## [EXERCISE OBJECTIVE]
Where does the word "computer" show up in the data? Please find each such line and copy it.

Recorded data:
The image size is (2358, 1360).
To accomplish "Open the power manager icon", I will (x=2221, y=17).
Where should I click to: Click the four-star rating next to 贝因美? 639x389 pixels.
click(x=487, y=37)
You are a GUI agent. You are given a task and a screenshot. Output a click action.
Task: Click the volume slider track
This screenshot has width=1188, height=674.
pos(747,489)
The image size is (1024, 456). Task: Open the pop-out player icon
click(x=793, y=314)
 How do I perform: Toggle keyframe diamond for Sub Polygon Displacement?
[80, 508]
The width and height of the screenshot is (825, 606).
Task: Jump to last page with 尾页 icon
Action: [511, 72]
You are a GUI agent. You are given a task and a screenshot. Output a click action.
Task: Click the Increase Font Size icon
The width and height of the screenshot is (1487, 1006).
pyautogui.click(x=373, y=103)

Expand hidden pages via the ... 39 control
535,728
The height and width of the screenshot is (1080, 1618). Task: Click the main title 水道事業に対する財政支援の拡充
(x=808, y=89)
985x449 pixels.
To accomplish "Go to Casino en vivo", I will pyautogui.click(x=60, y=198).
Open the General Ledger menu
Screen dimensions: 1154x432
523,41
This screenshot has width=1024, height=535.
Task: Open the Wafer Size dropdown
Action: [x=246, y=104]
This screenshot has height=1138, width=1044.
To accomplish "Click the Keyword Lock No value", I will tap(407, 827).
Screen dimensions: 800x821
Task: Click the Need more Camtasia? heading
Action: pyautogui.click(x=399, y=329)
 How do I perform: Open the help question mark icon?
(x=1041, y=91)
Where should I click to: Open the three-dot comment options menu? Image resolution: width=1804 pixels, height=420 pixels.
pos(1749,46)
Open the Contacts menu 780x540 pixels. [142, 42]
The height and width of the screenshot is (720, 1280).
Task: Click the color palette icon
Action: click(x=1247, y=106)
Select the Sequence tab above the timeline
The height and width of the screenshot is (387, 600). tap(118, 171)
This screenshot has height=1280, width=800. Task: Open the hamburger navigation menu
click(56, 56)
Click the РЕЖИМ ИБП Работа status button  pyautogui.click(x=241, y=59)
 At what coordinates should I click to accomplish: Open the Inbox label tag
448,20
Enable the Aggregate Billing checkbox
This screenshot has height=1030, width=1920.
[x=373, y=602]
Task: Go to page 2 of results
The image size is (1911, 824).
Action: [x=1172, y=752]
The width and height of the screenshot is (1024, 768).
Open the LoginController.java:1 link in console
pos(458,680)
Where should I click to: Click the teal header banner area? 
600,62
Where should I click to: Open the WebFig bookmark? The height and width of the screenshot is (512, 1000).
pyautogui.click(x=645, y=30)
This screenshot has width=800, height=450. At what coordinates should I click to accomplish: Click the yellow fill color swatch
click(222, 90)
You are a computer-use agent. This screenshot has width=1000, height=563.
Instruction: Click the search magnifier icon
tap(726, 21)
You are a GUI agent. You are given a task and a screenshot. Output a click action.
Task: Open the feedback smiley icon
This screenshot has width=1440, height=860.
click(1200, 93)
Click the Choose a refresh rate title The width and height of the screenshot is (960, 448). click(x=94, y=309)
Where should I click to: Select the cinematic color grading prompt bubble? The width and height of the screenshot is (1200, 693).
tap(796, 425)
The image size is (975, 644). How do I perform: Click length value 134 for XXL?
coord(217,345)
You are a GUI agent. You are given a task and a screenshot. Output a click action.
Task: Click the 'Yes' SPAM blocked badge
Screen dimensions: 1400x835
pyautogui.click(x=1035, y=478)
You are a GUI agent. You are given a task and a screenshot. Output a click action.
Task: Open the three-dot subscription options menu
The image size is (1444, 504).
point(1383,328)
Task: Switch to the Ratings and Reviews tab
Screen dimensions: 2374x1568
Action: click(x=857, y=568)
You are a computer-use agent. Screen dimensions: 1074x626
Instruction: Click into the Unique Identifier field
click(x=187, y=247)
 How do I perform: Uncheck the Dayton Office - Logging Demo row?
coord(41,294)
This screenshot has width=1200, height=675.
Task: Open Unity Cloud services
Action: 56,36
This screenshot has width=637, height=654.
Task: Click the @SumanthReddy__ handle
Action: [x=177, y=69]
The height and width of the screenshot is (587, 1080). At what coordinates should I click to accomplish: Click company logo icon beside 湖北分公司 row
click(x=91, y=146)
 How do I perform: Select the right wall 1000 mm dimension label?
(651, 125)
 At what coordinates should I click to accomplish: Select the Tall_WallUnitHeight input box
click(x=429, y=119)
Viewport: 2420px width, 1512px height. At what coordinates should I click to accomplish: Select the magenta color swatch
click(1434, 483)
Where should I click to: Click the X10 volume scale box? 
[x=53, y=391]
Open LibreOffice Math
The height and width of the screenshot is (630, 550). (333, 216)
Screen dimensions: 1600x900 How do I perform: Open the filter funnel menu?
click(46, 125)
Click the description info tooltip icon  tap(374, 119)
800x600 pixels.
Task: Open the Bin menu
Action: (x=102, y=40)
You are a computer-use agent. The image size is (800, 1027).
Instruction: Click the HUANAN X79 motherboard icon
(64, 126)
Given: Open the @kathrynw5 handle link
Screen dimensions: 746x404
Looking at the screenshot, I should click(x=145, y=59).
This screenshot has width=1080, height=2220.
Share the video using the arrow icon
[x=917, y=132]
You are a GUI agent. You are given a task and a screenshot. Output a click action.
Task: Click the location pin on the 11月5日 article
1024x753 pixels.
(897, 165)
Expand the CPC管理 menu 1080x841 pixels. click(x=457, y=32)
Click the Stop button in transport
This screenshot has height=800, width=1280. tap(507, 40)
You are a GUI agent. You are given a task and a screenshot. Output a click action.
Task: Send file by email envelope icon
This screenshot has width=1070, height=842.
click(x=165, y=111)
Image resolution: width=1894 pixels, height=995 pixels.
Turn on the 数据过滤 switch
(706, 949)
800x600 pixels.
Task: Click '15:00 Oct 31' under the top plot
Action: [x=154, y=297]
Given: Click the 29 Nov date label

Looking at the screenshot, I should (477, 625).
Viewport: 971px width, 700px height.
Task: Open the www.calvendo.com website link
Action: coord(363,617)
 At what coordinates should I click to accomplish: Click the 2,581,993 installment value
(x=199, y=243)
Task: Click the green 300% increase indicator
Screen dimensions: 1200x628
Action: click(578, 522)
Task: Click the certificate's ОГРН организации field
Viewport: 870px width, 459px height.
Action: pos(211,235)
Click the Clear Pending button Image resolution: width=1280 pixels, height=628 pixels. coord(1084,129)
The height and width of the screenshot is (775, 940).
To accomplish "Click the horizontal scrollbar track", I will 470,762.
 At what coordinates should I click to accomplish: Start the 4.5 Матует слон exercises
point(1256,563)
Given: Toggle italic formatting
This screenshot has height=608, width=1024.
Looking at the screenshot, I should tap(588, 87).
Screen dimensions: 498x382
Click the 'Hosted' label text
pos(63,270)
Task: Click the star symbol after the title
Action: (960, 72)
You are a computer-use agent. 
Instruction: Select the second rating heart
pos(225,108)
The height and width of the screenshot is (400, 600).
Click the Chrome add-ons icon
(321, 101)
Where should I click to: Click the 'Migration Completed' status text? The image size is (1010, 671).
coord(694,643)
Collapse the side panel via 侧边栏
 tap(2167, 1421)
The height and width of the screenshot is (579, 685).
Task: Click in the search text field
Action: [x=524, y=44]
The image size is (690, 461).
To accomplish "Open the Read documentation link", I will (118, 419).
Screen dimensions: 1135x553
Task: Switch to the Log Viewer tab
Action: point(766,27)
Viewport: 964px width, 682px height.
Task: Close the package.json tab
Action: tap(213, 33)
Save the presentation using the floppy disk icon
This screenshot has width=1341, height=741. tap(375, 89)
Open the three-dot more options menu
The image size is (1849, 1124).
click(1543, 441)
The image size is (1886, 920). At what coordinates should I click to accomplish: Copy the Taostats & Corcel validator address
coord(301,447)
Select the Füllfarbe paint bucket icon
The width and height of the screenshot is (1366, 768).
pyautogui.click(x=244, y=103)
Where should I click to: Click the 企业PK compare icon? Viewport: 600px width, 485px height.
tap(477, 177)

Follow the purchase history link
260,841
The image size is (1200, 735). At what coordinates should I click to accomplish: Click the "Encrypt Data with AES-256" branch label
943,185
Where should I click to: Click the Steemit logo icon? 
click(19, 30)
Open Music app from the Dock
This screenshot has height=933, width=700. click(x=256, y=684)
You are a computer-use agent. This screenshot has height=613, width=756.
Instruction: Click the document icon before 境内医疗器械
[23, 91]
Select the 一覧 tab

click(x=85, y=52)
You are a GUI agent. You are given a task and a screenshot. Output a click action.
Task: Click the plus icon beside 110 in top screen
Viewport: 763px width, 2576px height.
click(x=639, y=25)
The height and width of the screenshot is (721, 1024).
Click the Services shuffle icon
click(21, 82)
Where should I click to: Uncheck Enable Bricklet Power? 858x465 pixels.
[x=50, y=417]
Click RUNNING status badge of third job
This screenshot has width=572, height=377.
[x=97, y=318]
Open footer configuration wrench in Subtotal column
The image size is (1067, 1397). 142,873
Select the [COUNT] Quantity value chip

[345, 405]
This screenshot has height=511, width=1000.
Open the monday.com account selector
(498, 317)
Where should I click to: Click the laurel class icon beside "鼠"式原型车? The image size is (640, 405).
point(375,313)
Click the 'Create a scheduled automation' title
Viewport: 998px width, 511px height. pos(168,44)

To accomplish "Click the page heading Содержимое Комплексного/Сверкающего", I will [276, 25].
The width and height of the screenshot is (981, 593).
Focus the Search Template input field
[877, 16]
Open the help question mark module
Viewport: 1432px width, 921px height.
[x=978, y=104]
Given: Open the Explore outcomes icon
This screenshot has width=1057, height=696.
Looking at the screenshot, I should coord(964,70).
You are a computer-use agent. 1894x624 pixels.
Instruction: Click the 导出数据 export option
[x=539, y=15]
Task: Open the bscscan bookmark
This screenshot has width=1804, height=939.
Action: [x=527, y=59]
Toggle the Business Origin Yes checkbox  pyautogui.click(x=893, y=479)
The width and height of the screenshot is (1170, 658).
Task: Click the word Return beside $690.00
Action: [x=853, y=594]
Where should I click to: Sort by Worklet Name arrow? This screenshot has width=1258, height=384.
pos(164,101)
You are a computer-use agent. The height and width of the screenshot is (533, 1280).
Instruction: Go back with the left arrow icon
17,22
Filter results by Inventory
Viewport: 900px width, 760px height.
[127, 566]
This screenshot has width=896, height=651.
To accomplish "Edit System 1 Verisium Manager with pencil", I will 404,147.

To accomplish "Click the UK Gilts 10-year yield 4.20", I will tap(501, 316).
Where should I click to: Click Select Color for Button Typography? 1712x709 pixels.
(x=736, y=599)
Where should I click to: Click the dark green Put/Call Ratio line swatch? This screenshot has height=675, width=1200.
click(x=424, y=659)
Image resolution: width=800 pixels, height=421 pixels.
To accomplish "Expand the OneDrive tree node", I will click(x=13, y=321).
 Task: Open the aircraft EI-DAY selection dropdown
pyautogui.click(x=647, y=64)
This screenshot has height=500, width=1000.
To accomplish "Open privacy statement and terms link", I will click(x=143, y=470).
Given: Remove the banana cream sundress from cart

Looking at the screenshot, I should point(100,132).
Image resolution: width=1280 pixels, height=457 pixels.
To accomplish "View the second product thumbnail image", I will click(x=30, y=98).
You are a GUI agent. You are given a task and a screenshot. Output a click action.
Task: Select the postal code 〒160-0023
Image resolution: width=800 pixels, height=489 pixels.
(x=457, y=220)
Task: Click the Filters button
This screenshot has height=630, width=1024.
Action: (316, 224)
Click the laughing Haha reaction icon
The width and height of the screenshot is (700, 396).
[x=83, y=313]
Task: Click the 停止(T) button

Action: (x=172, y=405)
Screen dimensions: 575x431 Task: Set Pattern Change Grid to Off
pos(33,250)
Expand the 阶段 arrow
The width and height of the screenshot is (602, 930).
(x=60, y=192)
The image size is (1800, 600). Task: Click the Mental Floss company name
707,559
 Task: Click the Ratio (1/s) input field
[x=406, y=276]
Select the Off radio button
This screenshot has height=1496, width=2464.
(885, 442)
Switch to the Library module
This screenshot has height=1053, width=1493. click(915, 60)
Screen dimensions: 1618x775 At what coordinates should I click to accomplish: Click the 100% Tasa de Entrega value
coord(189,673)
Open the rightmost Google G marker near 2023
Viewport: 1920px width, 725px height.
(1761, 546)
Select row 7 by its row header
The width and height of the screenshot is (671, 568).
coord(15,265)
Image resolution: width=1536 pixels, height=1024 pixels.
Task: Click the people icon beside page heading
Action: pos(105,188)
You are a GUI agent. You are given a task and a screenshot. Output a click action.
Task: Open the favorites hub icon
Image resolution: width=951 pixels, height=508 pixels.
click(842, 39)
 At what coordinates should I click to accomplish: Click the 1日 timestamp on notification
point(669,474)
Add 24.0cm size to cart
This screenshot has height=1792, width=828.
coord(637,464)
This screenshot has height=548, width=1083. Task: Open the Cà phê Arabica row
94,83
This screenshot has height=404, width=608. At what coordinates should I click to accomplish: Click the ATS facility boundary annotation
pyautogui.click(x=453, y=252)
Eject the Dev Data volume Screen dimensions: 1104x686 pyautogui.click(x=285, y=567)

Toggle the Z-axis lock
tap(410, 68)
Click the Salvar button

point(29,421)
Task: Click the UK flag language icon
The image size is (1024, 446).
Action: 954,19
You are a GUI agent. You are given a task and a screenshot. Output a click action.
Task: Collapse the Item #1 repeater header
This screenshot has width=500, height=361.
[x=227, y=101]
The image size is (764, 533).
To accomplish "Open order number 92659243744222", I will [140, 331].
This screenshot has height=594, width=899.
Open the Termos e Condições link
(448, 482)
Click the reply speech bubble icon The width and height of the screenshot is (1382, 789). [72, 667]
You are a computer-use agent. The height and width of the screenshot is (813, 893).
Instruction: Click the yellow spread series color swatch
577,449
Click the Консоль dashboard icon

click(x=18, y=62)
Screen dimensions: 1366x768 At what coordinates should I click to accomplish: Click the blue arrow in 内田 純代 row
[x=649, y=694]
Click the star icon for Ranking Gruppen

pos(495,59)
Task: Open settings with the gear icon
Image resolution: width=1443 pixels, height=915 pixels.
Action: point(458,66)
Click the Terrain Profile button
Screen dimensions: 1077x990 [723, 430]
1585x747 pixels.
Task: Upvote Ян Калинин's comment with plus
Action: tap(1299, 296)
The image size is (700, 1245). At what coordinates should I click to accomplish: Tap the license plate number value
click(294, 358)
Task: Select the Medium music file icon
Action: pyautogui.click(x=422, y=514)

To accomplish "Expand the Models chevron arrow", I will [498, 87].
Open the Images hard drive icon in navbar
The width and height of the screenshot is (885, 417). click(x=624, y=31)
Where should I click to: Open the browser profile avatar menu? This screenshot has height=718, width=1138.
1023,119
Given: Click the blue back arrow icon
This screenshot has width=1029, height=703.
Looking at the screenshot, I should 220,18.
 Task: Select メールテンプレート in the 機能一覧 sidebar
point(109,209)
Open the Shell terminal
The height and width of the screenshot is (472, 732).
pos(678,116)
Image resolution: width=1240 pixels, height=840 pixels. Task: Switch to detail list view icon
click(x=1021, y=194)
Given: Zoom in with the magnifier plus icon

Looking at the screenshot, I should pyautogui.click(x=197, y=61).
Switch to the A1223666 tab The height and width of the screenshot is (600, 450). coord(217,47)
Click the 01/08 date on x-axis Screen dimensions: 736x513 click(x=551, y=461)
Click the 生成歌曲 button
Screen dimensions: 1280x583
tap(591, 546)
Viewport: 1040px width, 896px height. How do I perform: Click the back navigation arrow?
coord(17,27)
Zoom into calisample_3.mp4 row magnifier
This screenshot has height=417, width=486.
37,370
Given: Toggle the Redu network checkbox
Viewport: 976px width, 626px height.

## [REPLY]
You are a computer-use agent. This screenshot has width=1000, height=563.
You are a computer-use agent. Screen dimensions: 1074x626
You are a computer-use agent. The image size is (800, 1027).
You are a computer-use agent. 
You are a computer-use agent. This screenshot has height=613, width=756.
You are a computer-use agent. 1894x624 pixels.
You are a computer-use agent. The height and width of the screenshot is (533, 1280).
You are a computer-use agent. The height and width of the screenshot is (813, 893).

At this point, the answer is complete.